↓

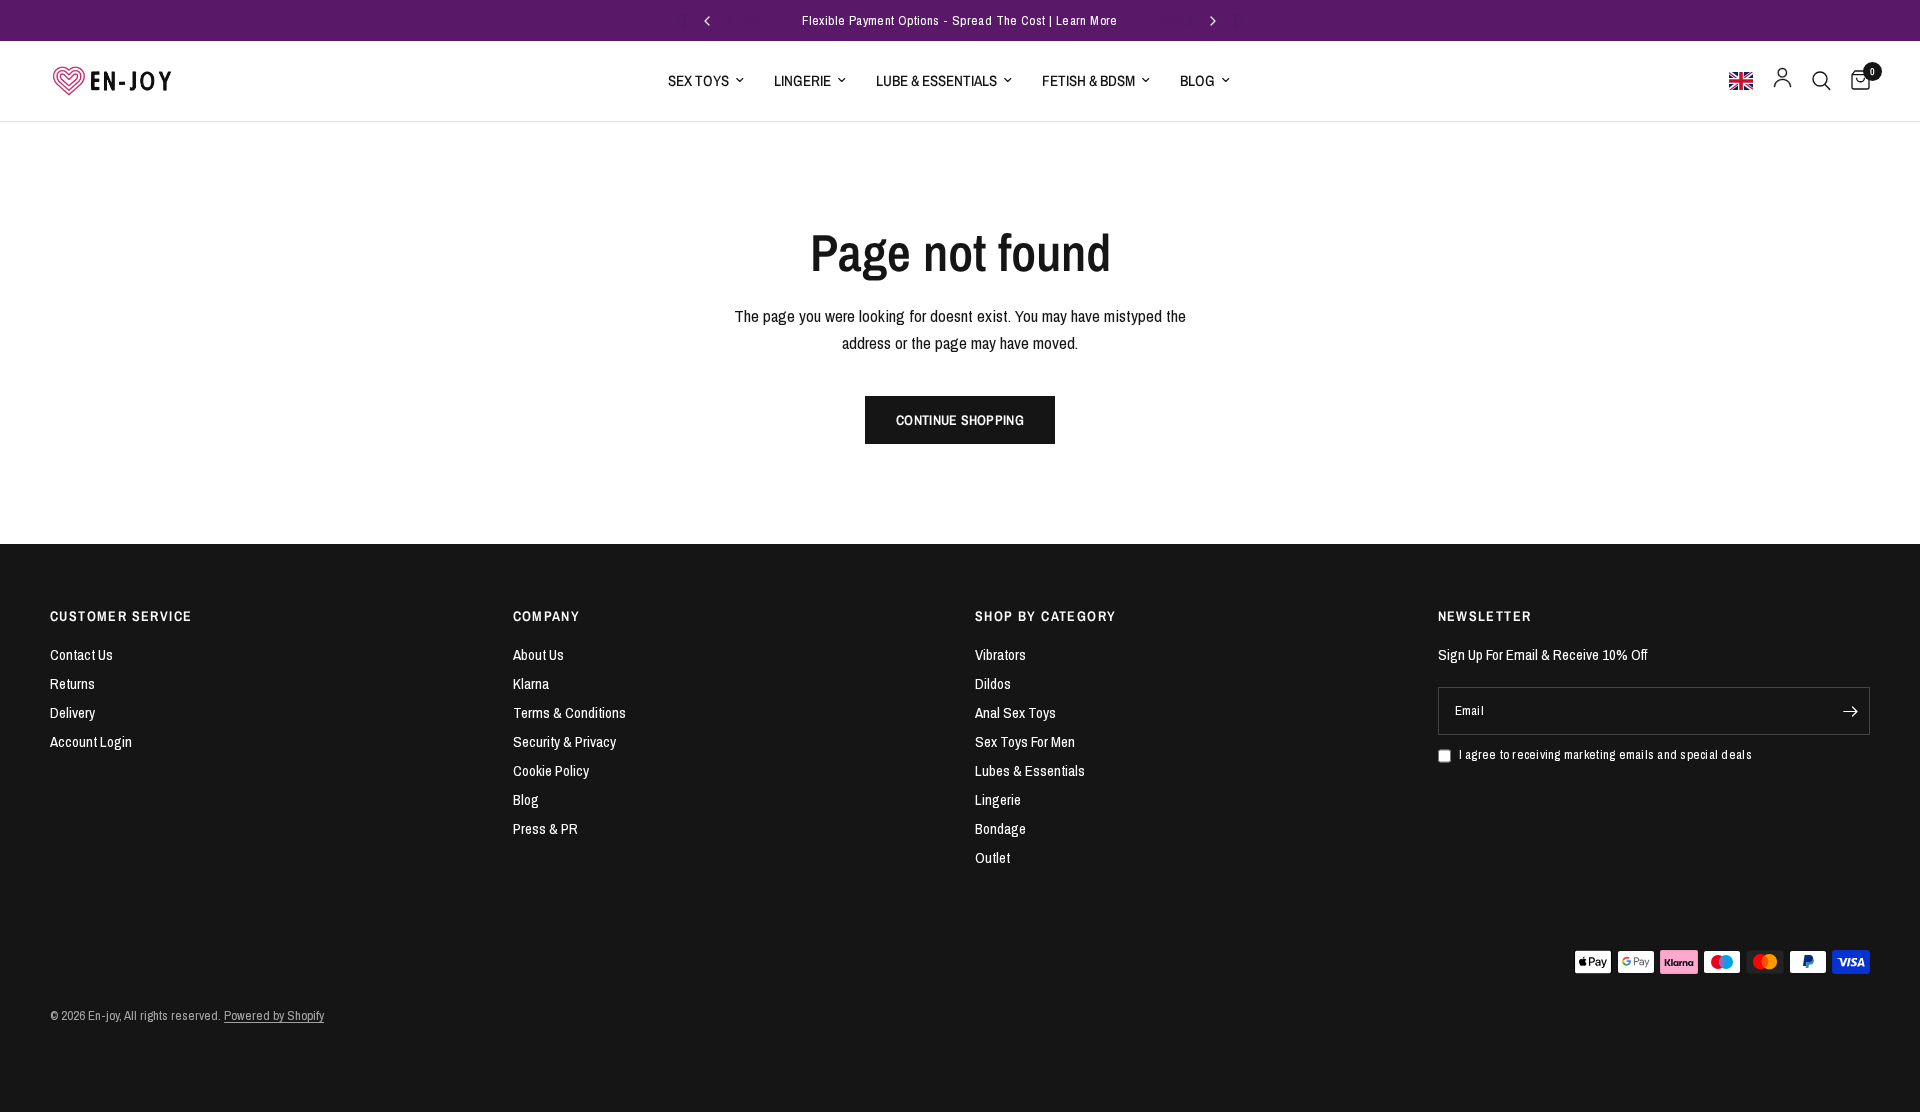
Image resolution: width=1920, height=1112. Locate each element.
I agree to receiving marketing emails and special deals (1605, 754)
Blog (1197, 80)
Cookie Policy (551, 770)
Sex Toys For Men (1025, 741)
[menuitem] (706, 81)
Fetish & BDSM (1088, 80)
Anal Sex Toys (1015, 712)
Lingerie (802, 80)
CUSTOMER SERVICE (121, 616)
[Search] (1821, 81)
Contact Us (81, 654)
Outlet (992, 857)
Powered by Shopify (274, 1015)
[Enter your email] (1850, 711)
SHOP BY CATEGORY (1045, 616)
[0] (1855, 81)
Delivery (72, 712)
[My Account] (1782, 81)
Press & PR (545, 828)
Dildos (993, 683)
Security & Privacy (564, 741)
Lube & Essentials (936, 80)
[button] (1745, 81)
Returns (72, 683)
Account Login (91, 741)
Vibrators (1000, 654)
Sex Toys (698, 80)
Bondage (1000, 828)
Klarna (531, 683)
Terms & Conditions (569, 712)
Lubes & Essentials (1030, 770)
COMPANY (547, 616)
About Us (538, 654)
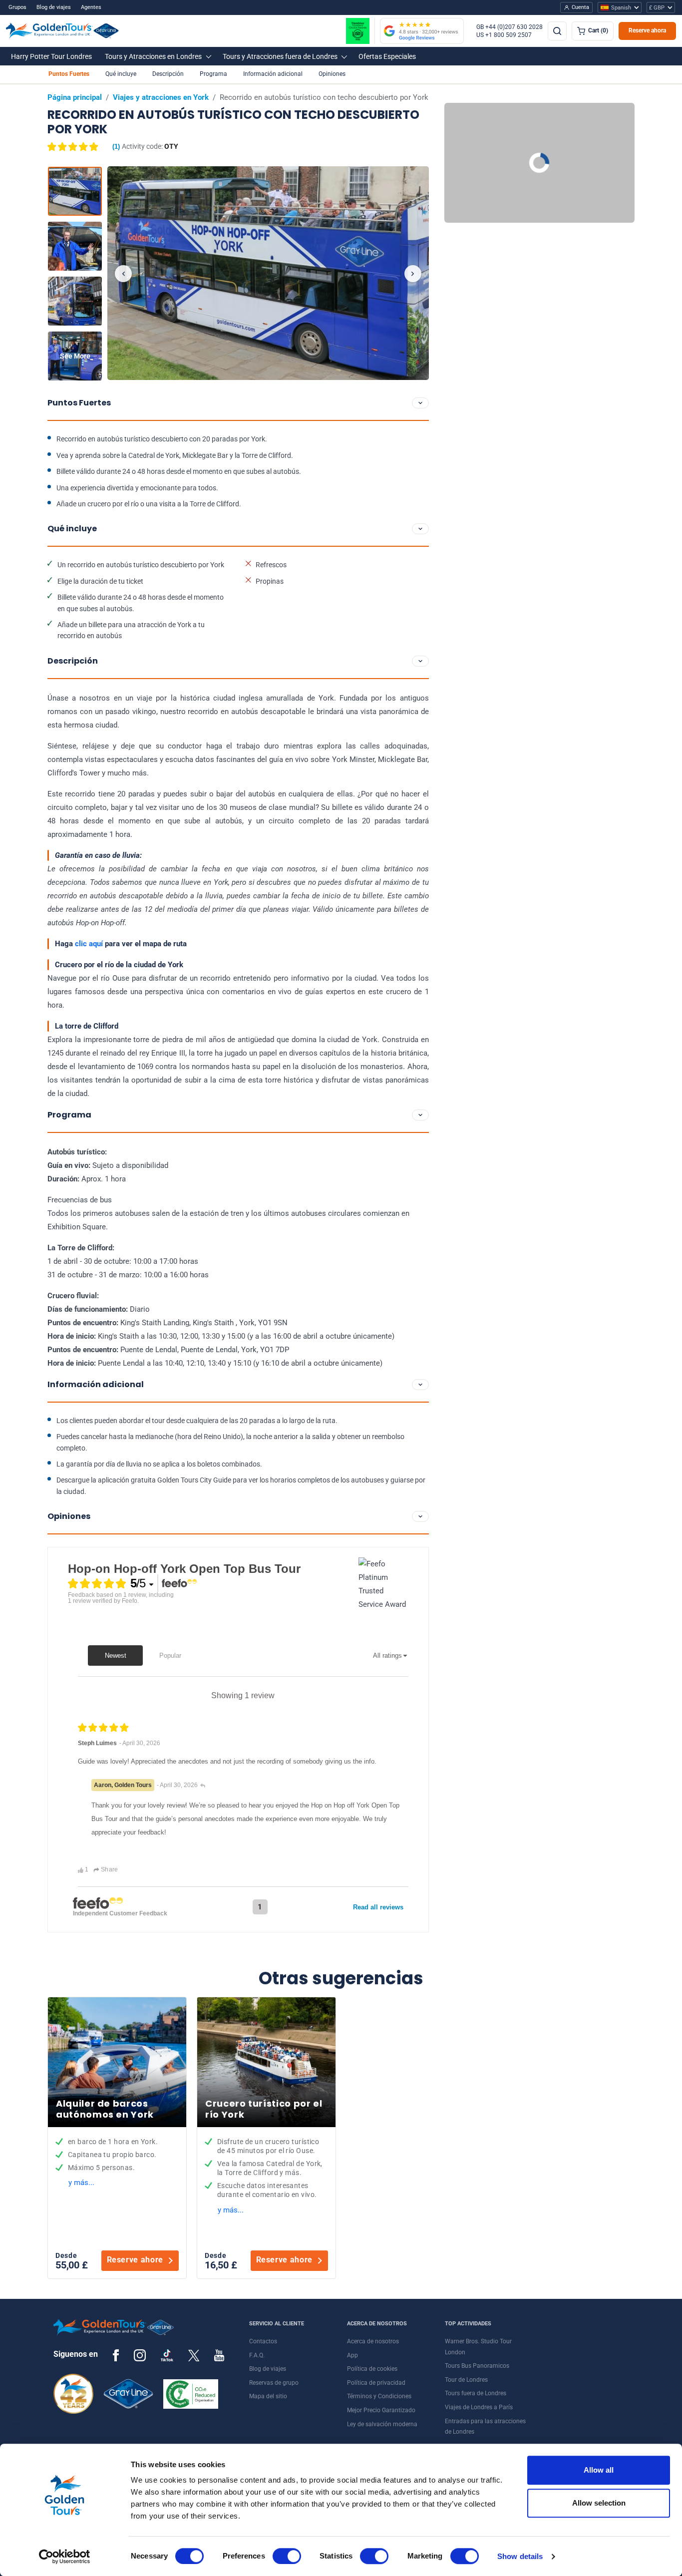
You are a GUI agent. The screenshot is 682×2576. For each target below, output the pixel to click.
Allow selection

↑

= Assignment =
Only the lines from the one with "Sex Toys For Men (1025, 741)" through the final line of the data should be written out, exactly and including both ends. Skip the pictures.

= Answer to this problem =
Sex Toys For Men (1025, 741)
[menuitem] (706, 81)
Fetish & BDSM (1088, 80)
Anal Sex Toys (1015, 712)
Lingerie (802, 80)
CUSTOMER SERVICE (121, 616)
[Search] (1821, 81)
Contact Us (81, 654)
Outlet (992, 857)
Powered by Shopify (274, 1015)
[Enter your email] (1850, 711)
SHOP BY CATEGORY (1045, 616)
[0] (1855, 81)
Delivery (72, 712)
[My Account] (1782, 81)
Press & PR (545, 828)
Dildos (993, 683)
Security & Privacy (564, 741)
Lube & Essentials (936, 80)
[button] (1745, 81)
Returns (72, 683)
Account Login (91, 741)
Vibrators (1000, 654)
Sex Toys (698, 80)
Bondage (1000, 828)
Klarna (531, 683)
Terms & Conditions (569, 712)
Lubes & Essentials (1030, 770)
COMPANY (547, 616)
About Us (538, 654)
You are a GUI agent. The screenshot is 682×2576. For each target below, output the pixel to click.
Allow selection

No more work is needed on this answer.